Günümüze geldiğimizde haftanın son, yılın sondan üçüncü Cuma’sında (11 Aralık 2020) BIST 100 1.370 puandan kapanış yaptı. Kaydedilen seviye yıllık hareketliliğin zirve bölgesinden oldu. Endeks 52 haftalık farkında %27.01 primlenirken, aylık bazda %10.27 seviyelerinde kazanım sağladı. Bankacılık tarafında (XBANK) 52 haftalık seyir genel tablonun aksi istikametinde kalarak -%2.74 değişim gösterirdi. XUSIN ise yine genel hatlara sadık kalarak yatırımcısını sevindirmeye devam etti. Sınai endeksi yıllık baz %57.04 pozitif hareketlilik ile öne çıktı.

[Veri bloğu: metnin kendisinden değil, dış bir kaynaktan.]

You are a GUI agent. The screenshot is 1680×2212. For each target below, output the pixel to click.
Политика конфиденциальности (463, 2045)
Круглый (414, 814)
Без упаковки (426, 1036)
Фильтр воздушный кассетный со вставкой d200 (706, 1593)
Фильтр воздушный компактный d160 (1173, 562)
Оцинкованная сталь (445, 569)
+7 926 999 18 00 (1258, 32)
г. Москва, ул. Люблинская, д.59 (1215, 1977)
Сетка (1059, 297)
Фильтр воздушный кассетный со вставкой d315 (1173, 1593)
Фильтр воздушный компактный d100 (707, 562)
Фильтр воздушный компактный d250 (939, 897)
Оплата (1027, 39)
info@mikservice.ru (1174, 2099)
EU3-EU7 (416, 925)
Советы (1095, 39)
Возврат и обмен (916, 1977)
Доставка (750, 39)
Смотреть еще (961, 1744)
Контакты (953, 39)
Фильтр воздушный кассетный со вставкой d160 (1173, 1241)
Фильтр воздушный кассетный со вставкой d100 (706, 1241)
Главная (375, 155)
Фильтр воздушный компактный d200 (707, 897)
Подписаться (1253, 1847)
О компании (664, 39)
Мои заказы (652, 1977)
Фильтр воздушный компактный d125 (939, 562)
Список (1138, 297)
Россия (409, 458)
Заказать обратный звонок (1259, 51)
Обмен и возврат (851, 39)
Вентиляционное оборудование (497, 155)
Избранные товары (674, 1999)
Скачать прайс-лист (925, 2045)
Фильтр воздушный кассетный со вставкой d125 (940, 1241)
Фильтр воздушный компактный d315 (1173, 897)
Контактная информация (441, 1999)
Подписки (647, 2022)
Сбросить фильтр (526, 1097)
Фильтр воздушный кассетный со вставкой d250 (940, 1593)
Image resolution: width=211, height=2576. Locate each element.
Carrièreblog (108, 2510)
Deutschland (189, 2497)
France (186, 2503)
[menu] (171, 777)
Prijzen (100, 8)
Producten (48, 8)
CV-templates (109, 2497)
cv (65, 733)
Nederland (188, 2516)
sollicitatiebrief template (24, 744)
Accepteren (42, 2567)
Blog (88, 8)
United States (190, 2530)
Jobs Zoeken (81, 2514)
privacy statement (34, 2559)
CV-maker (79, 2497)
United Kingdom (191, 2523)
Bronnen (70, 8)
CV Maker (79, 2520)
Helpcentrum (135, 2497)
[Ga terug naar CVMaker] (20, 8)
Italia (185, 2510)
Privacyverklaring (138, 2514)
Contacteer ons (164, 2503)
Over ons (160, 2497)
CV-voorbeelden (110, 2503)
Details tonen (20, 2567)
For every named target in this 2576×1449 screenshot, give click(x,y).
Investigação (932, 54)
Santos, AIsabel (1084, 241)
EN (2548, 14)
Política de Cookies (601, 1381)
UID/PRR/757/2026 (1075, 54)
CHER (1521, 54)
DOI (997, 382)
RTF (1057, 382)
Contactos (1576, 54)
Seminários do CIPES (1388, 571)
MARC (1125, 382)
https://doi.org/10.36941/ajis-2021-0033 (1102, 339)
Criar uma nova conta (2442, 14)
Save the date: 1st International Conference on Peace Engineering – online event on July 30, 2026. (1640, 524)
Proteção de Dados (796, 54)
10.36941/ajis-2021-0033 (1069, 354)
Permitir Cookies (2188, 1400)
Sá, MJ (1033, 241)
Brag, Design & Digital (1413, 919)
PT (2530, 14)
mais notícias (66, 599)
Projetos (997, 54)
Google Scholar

Yılın son demlerinde rekor seviyelere yeni rekorlar gösterilir mi? Öncelikle küresel piyasalara baktığımızda bazı kurumlar tarafından hisse senetlerinde izlenen primlenmeye balonsal hareketlilik olarak değerlendirme getiren, açıklama ve analiz başlıklarına şahit olmaya başladım. İster istemez okuyan yatırımcının aklında bir kalmasa bir kalır balon gelişmesi…
Somut taraftan ele alacak olursak, endeks üzerinde gözlenen pozitif durum yabancı para birimleri ile TL performansından geçebilir. Yıl sonlarında Noel tatili ile düşüş gösteren piyasa hacimleri, yatırımcının portföylerini serbeste ya da risk varlıklarından güvenilir limanlara çekmeleri önemli olan diğer nokta. Dolar TL kurunda 8 TL seviyelerinin aşılması durumunda kurum tarafından faiz silahı tekrar kullanılabilir. Faiz gelişmesi yatırımcı üzerinde, küresel piyasalardaki tatil kaynaklı sığ piyasaları taklit edebilir. Portföylerde serbeste geçiş ya da döviz hamlesi başlıklı yükselen getirilere kaymalar gözlenebilir.